WASHINGTON (DTN) -- The Labor, Agriculture, State and Homeland Security departments will work together to modernize the H-2A visa program to bring in foreign farmworkers, Agriculture Secretary Sonny Perdue said Thursday.
"Our departments are working in coordination to propose streamlining, simplifying, and improving the H-2A temporary agricultural visa program -- reducing cumbersome bureaucracy and ensuring adequate protections for U.S. workers," Perdue said in a statement.
He added, "The Trump administration is committed to modernizing the H-2A visa program rules in a way that is responsive to stakeholder concerns and that deepens our confidence in the program as a source of legal and verified labor for agriculture -- while also reinforcing the program's strong employment and wage protections for the American workforce.
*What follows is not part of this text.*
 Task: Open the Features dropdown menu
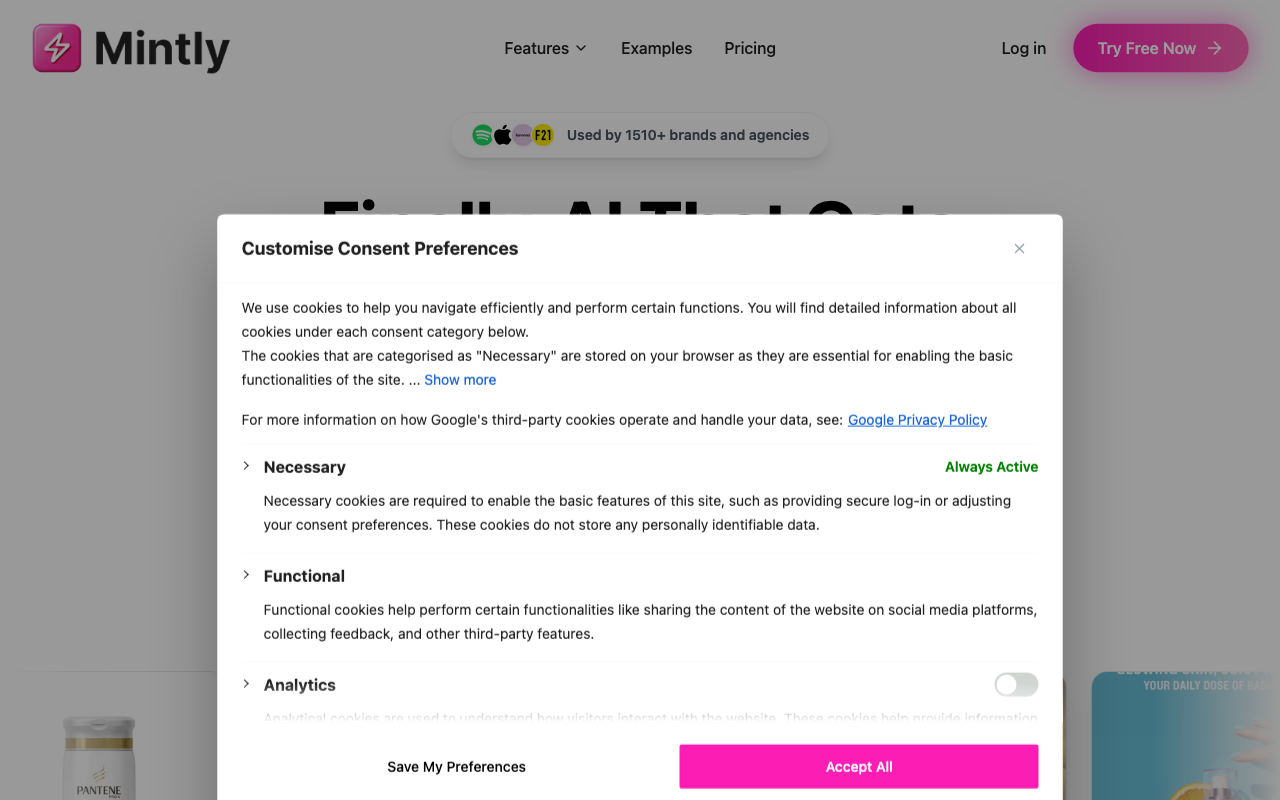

In addition, by improving the H-2A visa program and substantially reducing its complexity, the administration also plans to incentivize farmers' use of the E-Verify program to ensure their workforce is authorized to work in the United States."
The announcement comes as the House of Representatives is planning to vote on possibly multiple immigration bills in June. One bill, led by Judiciary Committee Chairman Bob Goodlatte, R-Va., strengthens immigration enforcement but also overhauls the H-2A program, including moving it from the Department of Labor to USDA.
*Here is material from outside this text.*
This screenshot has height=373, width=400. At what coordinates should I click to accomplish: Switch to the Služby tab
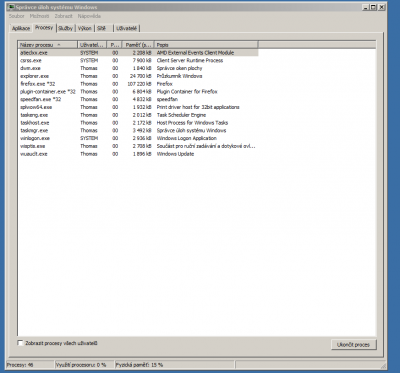(65, 29)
United Fresh Produce Association President and CEO Tom Stenzel said the group is pleased with the Trump Administration announcement and noted that "the fruit and vegetable industry is highly dependent on our workforce in order to sustain and grow our industry to meet increasing demand for fresh fruits and vegetables."
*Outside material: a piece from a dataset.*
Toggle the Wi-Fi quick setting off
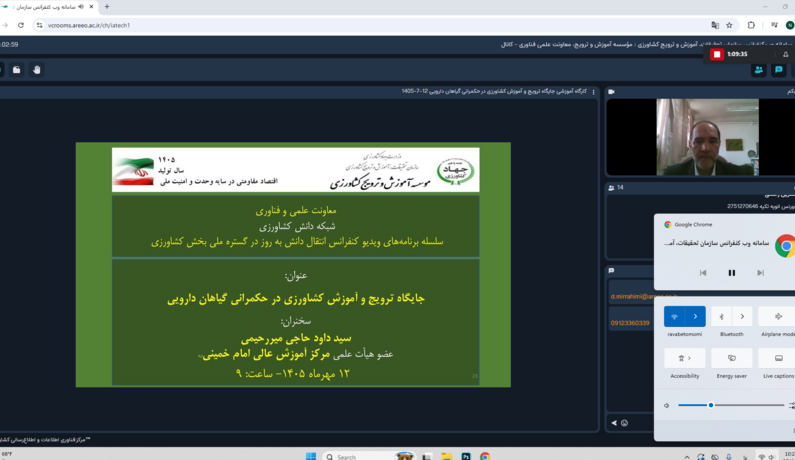The image size is (795, 460). 674,316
But Stenzel also noted that United Fresh has been in "constant dialogue" with both Congress and the administration and "will continue to work to drive improvements to our current labor challenges through both legislation and regulatory solutions, with the goal of creating the best possible outcome for the fresh produce industry."
In Fiscal Year 2017, the H-2A program brought in more than 200,000 workers for more than 10,000 farm employers. Through the first two quarters of this year, the Department of Labor has brought in 112,200 workers, but requests from employers are up 15.4% compared to a year ago. Florida, Georgia, Washington, California and North Carolina are the largest states for H-2A workers.
The current program only works for temporary crop work. Livestock producers, such as dairy farmers, have sought changes in the program that allow for longer-term farm jobs.
Western Growers' President and CEO Tom Nassif said any effort to simplify or streamline the program will be welcomed by his members.
"While we do not know what the end result will be of the process that begins today, we are hopeful it will enable greater utilization of the H-2A program by the fresh produce industry," Nassif said.
Western Growers had a list of changes the group would like to see, including efforts to "modernize and reduce unnecessary cost of recruitment methods; improve the scope and accuracy of prevailing wage surveys; simplify the application process; incorporate greater flexibility for movement of workers to respond to production needs; clarify interpretations of seasonality; and streamline the approval process for housing and transportation.
Yet Nassif said Western Growers is "concerned with the suggestion that E-Verify would be a part of this proposal. Changes to H-2A should be made to improve the system for the use of all, and any implication that necessary reforms would be limited to those that use E-Verify is concerning."
Farmworker Justice made it clear the group is worried the Trump Administration would use H-2A reform to reduce worker protections. "Based on the announcement's one-sided focus of delivering "for American farmers" as well as the current Administration's ties to agribusiness interests and focus on anti-immigrant, anti-worker and anti-regulatory actions, Farmworker Justice fears the upcoming changes to "simplify" or "streamline" the H-2A program could include changes that would reduce obligations for agricultural employers to effectively recruit U.S. workers, lower farmworkers' wages and working conditions, and weaken government oversight of the program," the group said.
Farmworker Justice said the current program's rules and requirements were created "based on lessons learned from past guest-worker programs."
"Today's announcement includes no mention or recognition of the many immigrant farmworkers who work every day to tend and harvest our nation's abundant food supply," the group said. "Farmworkers are human beings who deserve to be treated with dignity, not commodities to be imported cheaply or 'streamlined' in the service of employers' bottom lines."